Inference of a biochemical pathway

    This sketch shows a general model of a biochemical pathway. Substances X, Y and Z are intermediates in a metabolic pathway.  Three enzymes A, B, & C convert some precursor to X, X to Y, and Y to Z, respectively. If all enzymes are present, the pathway is complete, and growth occurs (+). If any of the enzymes is missing or non-functional, growth cannot occur (-), irrespective of the presence of the other enzymes.  
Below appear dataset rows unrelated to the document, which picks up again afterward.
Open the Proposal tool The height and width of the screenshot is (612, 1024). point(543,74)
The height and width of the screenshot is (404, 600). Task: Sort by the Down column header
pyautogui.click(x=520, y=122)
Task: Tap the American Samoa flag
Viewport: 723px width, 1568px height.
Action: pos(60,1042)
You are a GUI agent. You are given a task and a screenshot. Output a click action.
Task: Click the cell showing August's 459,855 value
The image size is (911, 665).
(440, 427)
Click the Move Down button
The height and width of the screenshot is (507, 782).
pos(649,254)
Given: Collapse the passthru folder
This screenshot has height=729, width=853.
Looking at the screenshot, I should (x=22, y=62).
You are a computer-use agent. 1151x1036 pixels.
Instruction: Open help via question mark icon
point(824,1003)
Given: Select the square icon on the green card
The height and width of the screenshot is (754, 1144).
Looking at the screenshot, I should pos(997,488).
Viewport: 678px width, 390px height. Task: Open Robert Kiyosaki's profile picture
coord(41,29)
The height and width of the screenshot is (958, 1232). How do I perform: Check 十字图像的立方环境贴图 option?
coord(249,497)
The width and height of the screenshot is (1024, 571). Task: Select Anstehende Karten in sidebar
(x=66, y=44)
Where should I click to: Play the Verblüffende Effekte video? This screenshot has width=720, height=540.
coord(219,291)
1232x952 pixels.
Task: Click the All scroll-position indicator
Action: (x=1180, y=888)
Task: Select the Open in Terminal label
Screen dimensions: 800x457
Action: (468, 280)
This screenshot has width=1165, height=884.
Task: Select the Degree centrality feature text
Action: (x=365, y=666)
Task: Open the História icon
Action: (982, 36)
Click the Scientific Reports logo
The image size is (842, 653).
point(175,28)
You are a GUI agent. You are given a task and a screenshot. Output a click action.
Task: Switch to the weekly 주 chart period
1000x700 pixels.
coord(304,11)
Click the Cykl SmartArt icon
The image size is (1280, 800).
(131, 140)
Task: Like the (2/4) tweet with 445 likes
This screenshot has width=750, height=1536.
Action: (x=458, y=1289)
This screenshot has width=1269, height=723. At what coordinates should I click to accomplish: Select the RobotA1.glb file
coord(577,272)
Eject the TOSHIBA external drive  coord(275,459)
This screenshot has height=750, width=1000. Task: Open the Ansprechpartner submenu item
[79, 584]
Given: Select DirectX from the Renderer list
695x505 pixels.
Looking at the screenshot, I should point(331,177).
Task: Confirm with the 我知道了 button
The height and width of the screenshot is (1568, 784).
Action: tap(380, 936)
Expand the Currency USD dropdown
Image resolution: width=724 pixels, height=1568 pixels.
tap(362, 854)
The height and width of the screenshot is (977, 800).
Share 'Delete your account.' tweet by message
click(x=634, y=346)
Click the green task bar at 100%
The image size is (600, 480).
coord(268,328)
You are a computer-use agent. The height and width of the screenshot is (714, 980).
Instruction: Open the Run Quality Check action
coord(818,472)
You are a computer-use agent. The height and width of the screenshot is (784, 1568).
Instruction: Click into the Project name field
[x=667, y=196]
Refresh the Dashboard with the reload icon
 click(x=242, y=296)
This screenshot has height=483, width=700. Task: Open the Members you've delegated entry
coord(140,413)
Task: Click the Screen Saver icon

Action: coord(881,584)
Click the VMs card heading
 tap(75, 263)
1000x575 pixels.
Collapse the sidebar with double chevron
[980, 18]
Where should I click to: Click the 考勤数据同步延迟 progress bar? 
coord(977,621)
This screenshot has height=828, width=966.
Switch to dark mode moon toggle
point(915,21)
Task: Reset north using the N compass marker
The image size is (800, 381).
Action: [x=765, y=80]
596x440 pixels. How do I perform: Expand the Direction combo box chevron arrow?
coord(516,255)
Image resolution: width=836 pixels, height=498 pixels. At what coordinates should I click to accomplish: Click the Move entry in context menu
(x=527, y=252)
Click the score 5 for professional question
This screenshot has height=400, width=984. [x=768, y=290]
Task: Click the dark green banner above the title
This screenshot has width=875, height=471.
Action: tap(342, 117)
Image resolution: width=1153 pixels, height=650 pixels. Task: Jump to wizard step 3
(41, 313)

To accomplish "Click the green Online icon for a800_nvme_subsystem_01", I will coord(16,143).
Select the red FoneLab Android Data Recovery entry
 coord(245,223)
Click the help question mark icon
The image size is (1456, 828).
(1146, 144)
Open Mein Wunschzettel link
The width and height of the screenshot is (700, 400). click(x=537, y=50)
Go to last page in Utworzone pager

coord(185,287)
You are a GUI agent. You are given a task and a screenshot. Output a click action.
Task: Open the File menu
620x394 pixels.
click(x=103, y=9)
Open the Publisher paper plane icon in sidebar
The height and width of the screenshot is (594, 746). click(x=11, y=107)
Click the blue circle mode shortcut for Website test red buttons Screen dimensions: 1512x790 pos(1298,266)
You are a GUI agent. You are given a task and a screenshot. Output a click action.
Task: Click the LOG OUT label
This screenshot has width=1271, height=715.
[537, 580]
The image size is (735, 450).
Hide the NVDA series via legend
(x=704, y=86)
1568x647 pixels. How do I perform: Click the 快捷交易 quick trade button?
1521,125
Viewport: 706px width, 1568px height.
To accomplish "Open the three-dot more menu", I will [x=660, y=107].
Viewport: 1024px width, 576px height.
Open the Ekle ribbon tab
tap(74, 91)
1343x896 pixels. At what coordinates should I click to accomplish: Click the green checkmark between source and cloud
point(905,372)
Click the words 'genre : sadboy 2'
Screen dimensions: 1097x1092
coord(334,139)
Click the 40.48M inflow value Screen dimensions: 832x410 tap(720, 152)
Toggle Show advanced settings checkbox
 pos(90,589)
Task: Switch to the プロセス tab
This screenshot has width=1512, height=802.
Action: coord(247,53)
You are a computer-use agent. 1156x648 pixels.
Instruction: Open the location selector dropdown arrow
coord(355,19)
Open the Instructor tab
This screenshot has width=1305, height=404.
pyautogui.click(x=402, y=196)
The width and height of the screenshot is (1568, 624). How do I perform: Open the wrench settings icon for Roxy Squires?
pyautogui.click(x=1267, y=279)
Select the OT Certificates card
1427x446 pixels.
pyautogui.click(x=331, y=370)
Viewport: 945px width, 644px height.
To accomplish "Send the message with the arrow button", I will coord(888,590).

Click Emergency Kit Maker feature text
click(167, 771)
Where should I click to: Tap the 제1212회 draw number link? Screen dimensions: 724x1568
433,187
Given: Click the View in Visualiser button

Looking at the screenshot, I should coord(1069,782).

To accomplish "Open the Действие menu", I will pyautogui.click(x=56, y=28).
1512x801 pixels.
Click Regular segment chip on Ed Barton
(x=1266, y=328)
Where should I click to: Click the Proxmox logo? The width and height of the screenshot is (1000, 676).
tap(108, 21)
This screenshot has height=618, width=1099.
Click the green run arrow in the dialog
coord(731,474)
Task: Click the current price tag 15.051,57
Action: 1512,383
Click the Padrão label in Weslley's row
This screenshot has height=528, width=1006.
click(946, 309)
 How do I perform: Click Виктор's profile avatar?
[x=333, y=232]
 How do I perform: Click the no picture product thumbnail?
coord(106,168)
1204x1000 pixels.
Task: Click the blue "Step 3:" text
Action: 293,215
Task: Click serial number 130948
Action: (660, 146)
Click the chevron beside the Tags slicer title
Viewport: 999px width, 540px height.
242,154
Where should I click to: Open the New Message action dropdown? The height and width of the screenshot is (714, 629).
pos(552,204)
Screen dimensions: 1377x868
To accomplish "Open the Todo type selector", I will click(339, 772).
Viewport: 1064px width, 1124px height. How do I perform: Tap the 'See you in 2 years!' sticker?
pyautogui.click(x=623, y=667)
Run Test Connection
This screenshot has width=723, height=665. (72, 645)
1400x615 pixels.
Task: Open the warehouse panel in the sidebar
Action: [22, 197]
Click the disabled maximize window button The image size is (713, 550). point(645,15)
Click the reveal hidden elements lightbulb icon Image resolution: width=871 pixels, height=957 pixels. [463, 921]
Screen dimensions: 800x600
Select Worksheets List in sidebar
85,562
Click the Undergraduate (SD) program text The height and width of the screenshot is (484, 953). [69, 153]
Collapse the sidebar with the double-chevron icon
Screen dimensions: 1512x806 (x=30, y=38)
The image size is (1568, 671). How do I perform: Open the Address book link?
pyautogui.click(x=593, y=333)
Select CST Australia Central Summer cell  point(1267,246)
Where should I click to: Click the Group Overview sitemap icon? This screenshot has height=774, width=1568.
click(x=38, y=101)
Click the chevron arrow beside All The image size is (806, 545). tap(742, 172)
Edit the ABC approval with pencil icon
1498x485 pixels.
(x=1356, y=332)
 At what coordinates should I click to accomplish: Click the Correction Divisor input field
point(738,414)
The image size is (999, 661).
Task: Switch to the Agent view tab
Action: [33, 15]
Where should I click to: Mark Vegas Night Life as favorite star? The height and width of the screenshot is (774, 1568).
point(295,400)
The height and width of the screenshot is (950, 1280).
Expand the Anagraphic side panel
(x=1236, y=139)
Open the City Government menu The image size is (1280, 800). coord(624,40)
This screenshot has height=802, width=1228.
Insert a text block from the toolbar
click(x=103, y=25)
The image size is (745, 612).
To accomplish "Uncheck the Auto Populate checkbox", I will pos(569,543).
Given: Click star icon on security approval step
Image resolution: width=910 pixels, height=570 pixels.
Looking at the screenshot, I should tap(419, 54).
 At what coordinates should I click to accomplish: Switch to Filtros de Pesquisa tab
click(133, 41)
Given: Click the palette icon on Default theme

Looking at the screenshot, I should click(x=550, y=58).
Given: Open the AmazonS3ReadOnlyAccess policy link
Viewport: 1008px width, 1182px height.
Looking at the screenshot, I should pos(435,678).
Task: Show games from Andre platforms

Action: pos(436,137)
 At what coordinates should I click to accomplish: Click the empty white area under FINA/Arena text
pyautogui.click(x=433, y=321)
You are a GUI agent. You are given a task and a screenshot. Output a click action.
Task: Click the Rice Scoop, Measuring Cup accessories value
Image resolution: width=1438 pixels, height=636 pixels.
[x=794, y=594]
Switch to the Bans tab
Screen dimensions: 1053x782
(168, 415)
    In the arginine synthesis pathway of Neurospora, the intermediate substances are the amino acids  arginine (arg), citrulline (cit), and ornithine (orn).  Their relative order in the pathway is unknown. Given data showing the growth response of a set of mutant strains to added amino acids, the problem is (1) to sort out the correspondence of arg, cit, and orn to X, Y & Z, and (2) to sort out the correspondence of the mutant strains to defects in enzymes A, B, and C that interconvert these substances.

    Beadle & Tatum did their experiments before the chemical nature of genes and gene mutations was understood. Their insight was to connect the absence of a particular enzymatic function with a defect in a particular "gene": "One Gene, One Enzyme."   We now understand the molecular process by which genes direct the synthesis of enzymes  (DNA makes RNA makes Protein), and that enzyme defects are due to alterations of the DNA sequence (mutations).

    It is important to recognize that enzyme defects, and the altered phenotypes they produce, are consequences of DNA mutations, not mutations per se. Proteins do not mutate!